▶ [Trecho do texto]:
::::::::

O samba do chico do couro

Francisco de Freitas, vulgo Chico do Couro, acabou de nos deixar, antes do tempo, como sempre fazem os amigos egoístas.
Figura de trato fácil, alegre, nem sempre correspondendo teoria com prática, mas pessoa da qual se faz amizade rapidamente; por falar em rapidez, nem sempre a mesma transparecia quando o assunto era o apronto de um serviço seu envolvendo couros…Para não se perder a amizade, toda vez que levava um objeto para ser consertado pelo Chico, o melhor era ter um de reserva para não pressioná-lo com relação ao dia da entrega, que sempre era adiado, uma vez devido ao câmbio flutuante do dólar, outra vez devido ao surto de dengue ou por causa da greve dos metroviários de São Paulo…Sempre havia uma justificativa injustificável, inusitada, que nos impedia do aborrecimento, pois a gargalhada vinha antes da impaciência com tão criativa resposta.

::::::::

▶ [Material fornecido]:
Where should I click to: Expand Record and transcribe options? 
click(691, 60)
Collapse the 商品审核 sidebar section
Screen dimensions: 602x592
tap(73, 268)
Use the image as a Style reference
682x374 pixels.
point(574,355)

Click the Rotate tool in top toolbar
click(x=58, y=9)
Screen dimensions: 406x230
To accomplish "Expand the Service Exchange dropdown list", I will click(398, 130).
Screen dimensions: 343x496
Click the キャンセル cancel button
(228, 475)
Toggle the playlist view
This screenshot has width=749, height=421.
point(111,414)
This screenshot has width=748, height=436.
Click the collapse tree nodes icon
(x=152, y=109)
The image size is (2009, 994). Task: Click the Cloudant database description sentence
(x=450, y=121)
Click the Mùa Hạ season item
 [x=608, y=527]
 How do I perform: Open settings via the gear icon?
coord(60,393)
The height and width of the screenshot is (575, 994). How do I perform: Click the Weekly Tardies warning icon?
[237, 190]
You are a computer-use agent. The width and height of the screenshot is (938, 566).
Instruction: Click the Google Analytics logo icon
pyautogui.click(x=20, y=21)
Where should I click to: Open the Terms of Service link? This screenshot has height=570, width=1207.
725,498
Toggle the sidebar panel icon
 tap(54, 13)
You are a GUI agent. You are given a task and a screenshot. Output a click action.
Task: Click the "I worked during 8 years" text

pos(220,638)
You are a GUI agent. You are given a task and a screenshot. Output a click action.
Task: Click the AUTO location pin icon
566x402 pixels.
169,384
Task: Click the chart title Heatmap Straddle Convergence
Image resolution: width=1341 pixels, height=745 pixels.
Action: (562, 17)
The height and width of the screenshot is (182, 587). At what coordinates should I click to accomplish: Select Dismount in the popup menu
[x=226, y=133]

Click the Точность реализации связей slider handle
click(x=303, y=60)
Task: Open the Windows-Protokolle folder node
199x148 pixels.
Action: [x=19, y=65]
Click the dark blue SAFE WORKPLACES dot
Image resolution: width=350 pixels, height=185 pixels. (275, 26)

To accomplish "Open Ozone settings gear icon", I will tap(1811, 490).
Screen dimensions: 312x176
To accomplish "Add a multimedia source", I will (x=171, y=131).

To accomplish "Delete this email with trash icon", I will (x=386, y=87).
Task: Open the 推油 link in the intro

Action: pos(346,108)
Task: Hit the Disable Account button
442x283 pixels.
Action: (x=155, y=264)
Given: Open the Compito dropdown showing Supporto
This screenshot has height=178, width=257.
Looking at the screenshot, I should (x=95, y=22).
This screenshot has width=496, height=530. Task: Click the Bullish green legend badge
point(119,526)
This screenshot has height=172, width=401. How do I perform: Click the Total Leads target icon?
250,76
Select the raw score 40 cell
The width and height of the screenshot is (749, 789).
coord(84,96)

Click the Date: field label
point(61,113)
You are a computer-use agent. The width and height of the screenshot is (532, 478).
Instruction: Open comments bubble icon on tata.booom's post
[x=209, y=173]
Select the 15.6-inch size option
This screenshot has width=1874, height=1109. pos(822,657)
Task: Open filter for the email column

::::::::

▶ [O que fazer]:
A. Responda com base no texto sobre o Chico do Couro:
(i) Qual é o nome verdadeiro do Chico do Couro?
(ii) Ao levar um objeto para o Chico consertar, o que era melhor ter?
(iii) Diante das respostas criativas do Chico, o que vinha antes da impaciência?
B. Copie do texto sobre o Chico do Couro o trecho entre "O samba do chico" e "tão criativa resposta.", incluindo essas duas partes.
C. Liste todos os motivos que, segundo o texto sobre o Chico do Couro, ele dava para adiar o dia da entrega.

▶ [Respostas das tarefas]:
A.
(i) Francisco de Freitas.
(ii) Um objeto de reserva.
(iii) A gargalhada.

B.
O samba do chico do couro

Francisco de Freitas, vulgo Chico do Couro, acabou de nos deixar, antes do tempo, como sempre fazem os amigos egoístas.
Figura de trato fácil, alegre, nem sempre correspondendo teoria com prática, mas pessoa da qual se faz amizade rapidamente; por falar em rapidez, nem sempre a mesma transparecia quando o assunto era o apronto de um serviço seu envolvendo couros…Para não se perder a amizade, toda vez que levava um objeto para ser consertado pelo Chico, o melhor era ter um de reserva para não pressioná-lo com relação ao dia da entrega, que sempre era adiado, uma vez devido ao câmbio flutuante do dólar, outra vez devido ao surto de dengue ou por causa da greve dos metroviários de São Paulo…Sempre havia uma justificativa injustificável, inusitada, que nos impedia do aborrecimento, pois a gargalhada vinha antes da impaciência com tão criativa resposta.

C.
- o câmbio flutuante do dólar
- o surto de dengue
- a greve dos metroviários de São Paulo